I'm glad to see this, although I think it still doesn't go far enough. I expect that social science has much to say about minds in general even if it currently focuses mainly on humans or non-human Earth animals in that I believe it is full of insights about how complex "thinking" systems work that, if we asked it to say something about minds or agents in general by weakening certain assumptions, we'd find many interesting ideas to guide safety work. True, some of this has already happened and my impression is that so far people aren't much impressed by what it's produced, but I think that more reflects the infancy of AI currently working on things that are not very mind-like yet rather than a general lack of applicability (although this depends greatly on what you think AI systems in the future will look like).

FWIW I also find something slightly patronizing about the general tone of this piece, as if it's not entirely to say "hey, here's how you can help" but rather "hey, here's how you're allowed to help", but maybe that's just me.

The authors propose to try to predict how well AI alignment schemes will work in the future by doing experiments today with humans playing the part of AIs, in large part to obtain potential negative results that would tell us which alignment approaches to avoid. For example if DEBATE works poorly with humans playing the AI roles, then we might predict that it will also work poorly with actual AIs. This reminds me of Eliezer's AI boxing experiments with Eliezer playing the role of an AI trying to talk a gatekeeper into letting it out of its box. It seems they missed an opportunity cite that as an early example of the type of experiments they're proposing.

In contrast to Eliezer however, the authors here are hoping to obtain more fine-grained predictions and positive results. In other words, Eliezer was trying to show that an entire class of safety techniques (i.e., boxing) is insufficiently safe, not to select the most promising boxing techniques out of many candidates, whereas the authors are trying to do the equivalent of that here:

If social science research narrows the design space of human-friendly AI alignment algorithms but does not produce a single best scheme, we can test the smaller design space once the machines are ready.

I wish the authors talked more about why testing with actual AIs is safe to do and safe to rely on.
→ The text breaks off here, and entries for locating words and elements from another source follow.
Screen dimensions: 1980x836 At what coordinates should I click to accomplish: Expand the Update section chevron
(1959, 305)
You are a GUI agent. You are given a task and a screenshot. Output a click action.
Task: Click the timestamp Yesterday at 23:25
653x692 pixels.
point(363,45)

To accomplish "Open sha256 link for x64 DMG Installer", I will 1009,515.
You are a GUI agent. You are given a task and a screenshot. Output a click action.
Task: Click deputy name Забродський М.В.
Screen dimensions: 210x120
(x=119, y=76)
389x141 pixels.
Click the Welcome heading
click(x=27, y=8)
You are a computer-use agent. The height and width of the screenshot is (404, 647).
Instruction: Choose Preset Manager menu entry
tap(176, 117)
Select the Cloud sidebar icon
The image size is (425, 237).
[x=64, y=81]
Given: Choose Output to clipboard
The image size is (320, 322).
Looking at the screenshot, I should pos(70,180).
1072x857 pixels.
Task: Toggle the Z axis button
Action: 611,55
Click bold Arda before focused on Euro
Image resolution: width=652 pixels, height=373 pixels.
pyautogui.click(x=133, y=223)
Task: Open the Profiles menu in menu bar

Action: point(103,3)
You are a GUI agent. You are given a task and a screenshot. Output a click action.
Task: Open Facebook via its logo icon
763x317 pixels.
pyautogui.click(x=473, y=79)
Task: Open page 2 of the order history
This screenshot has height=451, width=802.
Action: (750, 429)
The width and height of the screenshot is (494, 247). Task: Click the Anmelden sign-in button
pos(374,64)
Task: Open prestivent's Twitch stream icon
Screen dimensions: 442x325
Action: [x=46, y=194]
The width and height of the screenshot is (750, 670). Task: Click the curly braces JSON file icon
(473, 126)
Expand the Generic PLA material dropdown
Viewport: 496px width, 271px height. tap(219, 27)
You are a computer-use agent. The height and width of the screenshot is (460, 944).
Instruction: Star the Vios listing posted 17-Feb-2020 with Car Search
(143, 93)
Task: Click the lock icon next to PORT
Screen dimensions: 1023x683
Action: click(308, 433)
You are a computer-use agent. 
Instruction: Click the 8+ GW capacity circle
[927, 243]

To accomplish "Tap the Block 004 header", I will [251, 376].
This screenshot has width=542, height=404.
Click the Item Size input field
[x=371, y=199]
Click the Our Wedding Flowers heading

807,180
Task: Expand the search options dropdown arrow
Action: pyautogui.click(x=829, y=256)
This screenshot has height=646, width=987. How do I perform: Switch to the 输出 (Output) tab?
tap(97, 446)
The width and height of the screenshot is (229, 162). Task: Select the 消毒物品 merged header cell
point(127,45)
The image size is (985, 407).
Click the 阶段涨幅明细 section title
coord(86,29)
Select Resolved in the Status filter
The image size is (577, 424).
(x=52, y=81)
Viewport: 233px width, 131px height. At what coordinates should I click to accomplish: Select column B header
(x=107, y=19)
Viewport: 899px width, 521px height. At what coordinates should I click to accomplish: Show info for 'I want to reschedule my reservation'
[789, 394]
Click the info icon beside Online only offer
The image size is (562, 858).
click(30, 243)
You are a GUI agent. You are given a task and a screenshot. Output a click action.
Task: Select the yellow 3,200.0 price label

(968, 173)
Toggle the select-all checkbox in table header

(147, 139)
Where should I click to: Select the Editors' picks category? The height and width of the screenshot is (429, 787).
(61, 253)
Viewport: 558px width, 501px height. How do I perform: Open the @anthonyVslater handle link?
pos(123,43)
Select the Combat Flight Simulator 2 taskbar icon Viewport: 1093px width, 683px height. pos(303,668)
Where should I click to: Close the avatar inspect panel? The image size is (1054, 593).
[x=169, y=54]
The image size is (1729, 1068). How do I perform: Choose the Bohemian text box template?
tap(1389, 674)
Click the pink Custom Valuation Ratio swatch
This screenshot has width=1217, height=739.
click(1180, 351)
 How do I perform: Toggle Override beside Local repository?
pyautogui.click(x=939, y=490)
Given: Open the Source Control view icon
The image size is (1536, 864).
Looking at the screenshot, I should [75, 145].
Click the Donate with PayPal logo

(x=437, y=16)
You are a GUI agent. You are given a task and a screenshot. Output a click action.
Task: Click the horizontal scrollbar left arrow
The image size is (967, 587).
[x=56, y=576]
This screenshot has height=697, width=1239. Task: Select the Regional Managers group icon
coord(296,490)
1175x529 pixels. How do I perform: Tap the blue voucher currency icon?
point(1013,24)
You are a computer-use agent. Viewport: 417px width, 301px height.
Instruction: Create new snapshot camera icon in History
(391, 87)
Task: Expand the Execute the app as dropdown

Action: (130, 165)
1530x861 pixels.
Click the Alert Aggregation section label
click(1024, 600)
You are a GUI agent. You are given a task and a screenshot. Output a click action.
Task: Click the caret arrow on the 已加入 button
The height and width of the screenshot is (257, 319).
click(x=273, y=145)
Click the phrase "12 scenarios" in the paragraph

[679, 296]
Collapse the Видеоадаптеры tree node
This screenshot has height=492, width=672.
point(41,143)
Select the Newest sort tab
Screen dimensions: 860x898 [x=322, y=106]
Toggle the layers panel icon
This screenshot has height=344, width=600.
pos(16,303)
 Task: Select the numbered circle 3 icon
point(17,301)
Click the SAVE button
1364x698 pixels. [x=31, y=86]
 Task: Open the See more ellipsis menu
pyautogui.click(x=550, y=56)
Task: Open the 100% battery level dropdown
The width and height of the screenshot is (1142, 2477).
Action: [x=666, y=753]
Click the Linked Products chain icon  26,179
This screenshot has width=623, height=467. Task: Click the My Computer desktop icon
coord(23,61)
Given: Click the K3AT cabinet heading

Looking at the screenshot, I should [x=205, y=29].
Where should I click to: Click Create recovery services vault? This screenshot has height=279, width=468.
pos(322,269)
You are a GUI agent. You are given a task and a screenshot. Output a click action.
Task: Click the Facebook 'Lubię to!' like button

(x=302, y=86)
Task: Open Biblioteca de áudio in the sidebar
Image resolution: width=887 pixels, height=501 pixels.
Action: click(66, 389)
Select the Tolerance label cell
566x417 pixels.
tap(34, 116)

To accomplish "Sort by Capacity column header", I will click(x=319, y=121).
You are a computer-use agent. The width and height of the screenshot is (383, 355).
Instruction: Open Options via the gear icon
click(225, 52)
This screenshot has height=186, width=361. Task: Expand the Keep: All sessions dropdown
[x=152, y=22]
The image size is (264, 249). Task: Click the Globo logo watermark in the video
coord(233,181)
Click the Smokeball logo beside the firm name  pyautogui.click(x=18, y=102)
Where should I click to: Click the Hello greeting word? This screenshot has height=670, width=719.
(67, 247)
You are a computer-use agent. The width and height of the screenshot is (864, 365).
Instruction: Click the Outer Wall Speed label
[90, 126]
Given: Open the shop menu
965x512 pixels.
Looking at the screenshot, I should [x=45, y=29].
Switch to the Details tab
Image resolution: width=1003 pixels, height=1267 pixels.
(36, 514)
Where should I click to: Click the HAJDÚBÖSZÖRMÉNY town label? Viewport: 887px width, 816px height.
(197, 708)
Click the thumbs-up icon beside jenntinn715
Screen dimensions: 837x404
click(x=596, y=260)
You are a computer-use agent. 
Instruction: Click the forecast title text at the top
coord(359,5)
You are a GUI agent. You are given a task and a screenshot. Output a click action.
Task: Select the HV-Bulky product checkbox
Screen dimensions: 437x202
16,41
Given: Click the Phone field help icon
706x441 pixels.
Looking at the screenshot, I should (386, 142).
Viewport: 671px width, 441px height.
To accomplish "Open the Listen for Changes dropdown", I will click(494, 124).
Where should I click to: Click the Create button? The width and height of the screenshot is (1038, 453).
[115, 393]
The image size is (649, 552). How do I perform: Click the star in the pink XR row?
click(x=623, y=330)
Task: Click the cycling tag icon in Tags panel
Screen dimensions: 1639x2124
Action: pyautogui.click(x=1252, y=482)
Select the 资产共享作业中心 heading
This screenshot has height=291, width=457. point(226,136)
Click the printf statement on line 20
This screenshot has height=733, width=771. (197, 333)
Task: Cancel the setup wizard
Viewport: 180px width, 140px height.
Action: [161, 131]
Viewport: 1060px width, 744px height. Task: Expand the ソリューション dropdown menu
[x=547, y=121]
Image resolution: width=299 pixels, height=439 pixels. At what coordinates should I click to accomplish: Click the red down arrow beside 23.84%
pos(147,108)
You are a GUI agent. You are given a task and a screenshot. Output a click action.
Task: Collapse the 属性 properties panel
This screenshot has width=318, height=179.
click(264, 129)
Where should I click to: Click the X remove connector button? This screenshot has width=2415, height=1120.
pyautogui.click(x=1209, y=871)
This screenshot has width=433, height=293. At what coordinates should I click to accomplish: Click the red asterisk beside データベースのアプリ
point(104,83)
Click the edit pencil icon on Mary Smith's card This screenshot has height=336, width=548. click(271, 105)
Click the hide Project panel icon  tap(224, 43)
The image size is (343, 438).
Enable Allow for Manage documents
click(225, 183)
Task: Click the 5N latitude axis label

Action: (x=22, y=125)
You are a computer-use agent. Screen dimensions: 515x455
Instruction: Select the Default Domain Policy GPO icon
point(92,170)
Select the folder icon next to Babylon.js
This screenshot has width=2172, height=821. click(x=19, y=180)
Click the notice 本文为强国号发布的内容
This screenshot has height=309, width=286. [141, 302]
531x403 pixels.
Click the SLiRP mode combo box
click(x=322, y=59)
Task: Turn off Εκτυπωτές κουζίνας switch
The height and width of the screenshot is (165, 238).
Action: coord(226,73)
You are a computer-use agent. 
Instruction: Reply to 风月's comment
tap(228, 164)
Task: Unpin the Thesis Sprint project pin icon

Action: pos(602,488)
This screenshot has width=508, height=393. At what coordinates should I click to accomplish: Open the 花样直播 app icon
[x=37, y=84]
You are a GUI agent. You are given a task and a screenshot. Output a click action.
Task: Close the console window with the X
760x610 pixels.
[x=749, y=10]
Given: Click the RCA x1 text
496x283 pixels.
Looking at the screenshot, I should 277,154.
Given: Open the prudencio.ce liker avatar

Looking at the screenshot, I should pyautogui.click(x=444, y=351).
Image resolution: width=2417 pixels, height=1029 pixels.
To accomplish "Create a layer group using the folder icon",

If such testing is not very safe then we probably need to narrow down the design space a lot more than can be done through the kind of experimentation proposed in the paper. Strong theoretical guidance would be an example of that. Of course in that case this kind of experimentation (I wish there was a pithy name for it) would still be useful as an additional check on the theory, but there wouldn't be a need to do so much of it.

However, even if we can’t achieve such absolute results, we can still hope for relative results of the form “debate structure A is reliably better than debate structure B″. Such a result may be more likely to generalize into the future, and assuming it does we will know to use structure A rather than B.

I'm skeptical of this, because advanced AIs are likely to have a very different profile of capabilities from humans, which may cause the best debate structure for humans to be different from the best debate structure for AIs. (But if there is a lot of resources available to throw at the alignment problem, like the paper suggests, and assuming that the remaining uncertainty can be safely settled through testing with actual AIs, having such results is still better than not having them.)

Inaction or indecision may not be optimal, but it is hopefully safe, and matches the default scenario of not having any powerful AI system.

I want to note my disagreement here but it's not a central point of the paper so I should probably write a separate post about this.